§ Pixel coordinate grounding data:
-- -- --

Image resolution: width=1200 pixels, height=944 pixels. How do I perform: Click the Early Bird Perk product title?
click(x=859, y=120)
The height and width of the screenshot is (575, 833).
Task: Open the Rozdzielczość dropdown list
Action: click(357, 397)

-- -- --

§ Try it: Retype the records, line for line.

§ Response for this exercise:
Image resolution: width=1200 pixels, height=944 pixels. How do I perform: Click the Early Bird Perk product title?
click(x=859, y=120)
The height and width of the screenshot is (575, 833).
Task: Open the Rozdzielczość dropdown list
Action: click(357, 397)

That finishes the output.